▶ Task to complete: Repeat the material below. Keep every line exactly as written.

▶ Provided material:
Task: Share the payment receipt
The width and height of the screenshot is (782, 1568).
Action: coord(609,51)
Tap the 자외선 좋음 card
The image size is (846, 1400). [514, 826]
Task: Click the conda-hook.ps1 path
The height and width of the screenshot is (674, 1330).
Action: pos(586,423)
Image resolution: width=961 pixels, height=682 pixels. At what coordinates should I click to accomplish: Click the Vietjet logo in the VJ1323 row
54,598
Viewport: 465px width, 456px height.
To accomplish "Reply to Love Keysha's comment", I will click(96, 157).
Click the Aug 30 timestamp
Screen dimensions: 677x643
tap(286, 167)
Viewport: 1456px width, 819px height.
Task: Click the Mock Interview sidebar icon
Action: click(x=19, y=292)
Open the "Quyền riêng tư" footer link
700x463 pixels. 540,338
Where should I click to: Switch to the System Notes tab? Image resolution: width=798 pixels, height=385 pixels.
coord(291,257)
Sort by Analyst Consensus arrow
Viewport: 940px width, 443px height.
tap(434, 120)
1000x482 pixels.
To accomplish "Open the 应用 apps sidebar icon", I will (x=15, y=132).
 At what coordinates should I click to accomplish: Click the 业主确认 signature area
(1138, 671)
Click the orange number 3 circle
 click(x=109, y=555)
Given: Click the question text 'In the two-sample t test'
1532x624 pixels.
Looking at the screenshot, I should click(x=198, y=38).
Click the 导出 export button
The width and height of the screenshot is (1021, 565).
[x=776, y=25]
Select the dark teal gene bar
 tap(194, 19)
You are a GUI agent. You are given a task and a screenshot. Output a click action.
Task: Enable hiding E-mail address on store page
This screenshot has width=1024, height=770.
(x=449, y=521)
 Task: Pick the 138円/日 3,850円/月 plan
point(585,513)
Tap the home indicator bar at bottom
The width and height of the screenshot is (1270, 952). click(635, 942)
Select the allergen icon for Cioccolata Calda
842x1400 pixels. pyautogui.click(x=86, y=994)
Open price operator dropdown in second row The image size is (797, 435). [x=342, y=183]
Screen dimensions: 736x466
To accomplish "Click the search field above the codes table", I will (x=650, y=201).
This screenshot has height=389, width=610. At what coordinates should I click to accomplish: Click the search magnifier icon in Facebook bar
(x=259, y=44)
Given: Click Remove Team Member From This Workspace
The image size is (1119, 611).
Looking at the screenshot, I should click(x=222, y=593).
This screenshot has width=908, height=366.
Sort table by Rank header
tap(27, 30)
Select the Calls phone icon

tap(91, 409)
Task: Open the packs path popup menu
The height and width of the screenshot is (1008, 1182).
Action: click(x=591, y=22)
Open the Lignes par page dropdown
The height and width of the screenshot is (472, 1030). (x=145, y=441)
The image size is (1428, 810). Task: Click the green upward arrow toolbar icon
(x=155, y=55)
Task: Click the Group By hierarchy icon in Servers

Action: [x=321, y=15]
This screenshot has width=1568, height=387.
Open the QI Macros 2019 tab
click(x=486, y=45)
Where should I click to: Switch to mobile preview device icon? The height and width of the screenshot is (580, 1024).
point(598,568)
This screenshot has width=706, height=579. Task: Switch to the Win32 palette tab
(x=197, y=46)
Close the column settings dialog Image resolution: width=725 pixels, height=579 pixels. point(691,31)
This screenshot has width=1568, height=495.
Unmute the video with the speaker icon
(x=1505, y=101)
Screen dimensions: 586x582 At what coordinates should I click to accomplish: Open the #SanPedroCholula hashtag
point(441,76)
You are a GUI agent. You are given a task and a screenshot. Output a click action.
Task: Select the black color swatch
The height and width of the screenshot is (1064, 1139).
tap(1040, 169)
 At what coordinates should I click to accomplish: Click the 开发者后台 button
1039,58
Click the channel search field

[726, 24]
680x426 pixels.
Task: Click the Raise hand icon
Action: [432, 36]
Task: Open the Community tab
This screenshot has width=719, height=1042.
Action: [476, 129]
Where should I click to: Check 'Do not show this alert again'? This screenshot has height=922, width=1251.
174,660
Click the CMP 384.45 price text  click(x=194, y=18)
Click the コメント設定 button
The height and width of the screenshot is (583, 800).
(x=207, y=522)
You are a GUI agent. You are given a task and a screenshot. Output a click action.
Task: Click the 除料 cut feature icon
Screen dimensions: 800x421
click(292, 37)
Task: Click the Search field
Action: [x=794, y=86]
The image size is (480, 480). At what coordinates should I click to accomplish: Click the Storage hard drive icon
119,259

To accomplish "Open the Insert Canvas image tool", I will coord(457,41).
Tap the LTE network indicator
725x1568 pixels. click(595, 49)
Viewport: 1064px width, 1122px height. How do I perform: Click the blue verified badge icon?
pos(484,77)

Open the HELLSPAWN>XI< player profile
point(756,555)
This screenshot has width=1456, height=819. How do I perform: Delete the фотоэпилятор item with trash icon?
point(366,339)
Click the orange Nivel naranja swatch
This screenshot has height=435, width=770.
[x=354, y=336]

▶ Answer to this task:
Task: Share the payment receipt
The width and height of the screenshot is (782, 1568).
Action: coord(609,51)
Tap the 자외선 좋음 card
The image size is (846, 1400). [514, 826]
Task: Click the conda-hook.ps1 path
The height and width of the screenshot is (674, 1330).
Action: pos(586,423)
Image resolution: width=961 pixels, height=682 pixels. At what coordinates should I click to accomplish: Click the Vietjet logo in the VJ1323 row
54,598
Viewport: 465px width, 456px height.
To accomplish "Reply to Love Keysha's comment", I will click(96, 157).
Click the Aug 30 timestamp
Screen dimensions: 677x643
tap(286, 167)
Viewport: 1456px width, 819px height.
Task: Click the Mock Interview sidebar icon
Action: click(x=19, y=292)
Open the "Quyền riêng tư" footer link
700x463 pixels. 540,338
Where should I click to: Switch to the System Notes tab? Image resolution: width=798 pixels, height=385 pixels.
coord(291,257)
Sort by Analyst Consensus arrow
Viewport: 940px width, 443px height.
tap(434, 120)
1000x482 pixels.
To accomplish "Open the 应用 apps sidebar icon", I will (x=15, y=132).
 At what coordinates should I click to accomplish: Click the 业主确认 signature area
(1138, 671)
Click the orange number 3 circle
 click(x=109, y=555)
Given: Click the question text 'In the two-sample t test'
1532x624 pixels.
Looking at the screenshot, I should click(x=198, y=38).
Click the 导出 export button
The width and height of the screenshot is (1021, 565).
[x=776, y=25]
Select the dark teal gene bar
 tap(194, 19)
You are a GUI agent. You are given a task and a screenshot. Output a click action.
Task: Enable hiding E-mail address on store page
This screenshot has width=1024, height=770.
(x=449, y=521)
 Task: Pick the 138円/日 3,850円/月 plan
point(585,513)
Tap the home indicator bar at bottom
The width and height of the screenshot is (1270, 952). click(635, 942)
Select the allergen icon for Cioccolata Calda
842x1400 pixels. pyautogui.click(x=86, y=994)
Open price operator dropdown in second row The image size is (797, 435). [x=342, y=183]
Screen dimensions: 736x466
To accomplish "Click the search field above the codes table", I will (x=650, y=201).
This screenshot has height=389, width=610. At what coordinates should I click to accomplish: Click the search magnifier icon in Facebook bar
(x=259, y=44)
Given: Click Remove Team Member From This Workspace
The image size is (1119, 611).
Looking at the screenshot, I should click(x=222, y=593).
This screenshot has width=908, height=366.
Sort table by Rank header
tap(27, 30)
Select the Calls phone icon

tap(91, 409)
Task: Open the packs path popup menu
The height and width of the screenshot is (1008, 1182).
Action: click(x=591, y=22)
Open the Lignes par page dropdown
The height and width of the screenshot is (472, 1030). (x=145, y=441)
The image size is (1428, 810). Task: Click the green upward arrow toolbar icon
(x=155, y=55)
Task: Click the Group By hierarchy icon in Servers

Action: [x=321, y=15]
This screenshot has width=1568, height=387.
Open the QI Macros 2019 tab
click(x=486, y=45)
Where should I click to: Switch to mobile preview device icon? The height and width of the screenshot is (580, 1024).
point(598,568)
This screenshot has width=706, height=579. Task: Switch to the Win32 palette tab
(x=197, y=46)
Close the column settings dialog Image resolution: width=725 pixels, height=579 pixels. point(691,31)
This screenshot has width=1568, height=495.
Unmute the video with the speaker icon
(x=1505, y=101)
Screen dimensions: 586x582 At what coordinates should I click to accomplish: Open the #SanPedroCholula hashtag
point(441,76)
You are a GUI agent. You are given a task and a screenshot. Output a click action.
Task: Select the black color swatch
The height and width of the screenshot is (1064, 1139).
tap(1040, 169)
 At what coordinates should I click to accomplish: Click the 开发者后台 button
1039,58
Click the channel search field

[726, 24]
680x426 pixels.
Task: Click the Raise hand icon
Action: [432, 36]
Task: Open the Community tab
This screenshot has width=719, height=1042.
Action: [476, 129]
Where should I click to: Check 'Do not show this alert again'? This screenshot has height=922, width=1251.
174,660
Click the CMP 384.45 price text  click(x=194, y=18)
Click the コメント設定 button
The height and width of the screenshot is (583, 800).
(x=207, y=522)
You are a GUI agent. You are given a task and a screenshot. Output a click action.
Task: Click the 除料 cut feature icon
Screen dimensions: 800x421
click(292, 37)
Task: Click the Search field
Action: [x=794, y=86]
The image size is (480, 480). At what coordinates should I click to accomplish: Click the Storage hard drive icon
119,259

To accomplish "Open the Insert Canvas image tool", I will coord(457,41).
Tap the LTE network indicator
725x1568 pixels. click(595, 49)
Viewport: 1064px width, 1122px height. How do I perform: Click the blue verified badge icon?
pos(484,77)

Open the HELLSPAWN>XI< player profile
point(756,555)
This screenshot has width=1456, height=819. How do I perform: Delete the фотоэпилятор item with trash icon?
point(366,339)
Click the orange Nivel naranja swatch
This screenshot has height=435, width=770.
[x=354, y=336]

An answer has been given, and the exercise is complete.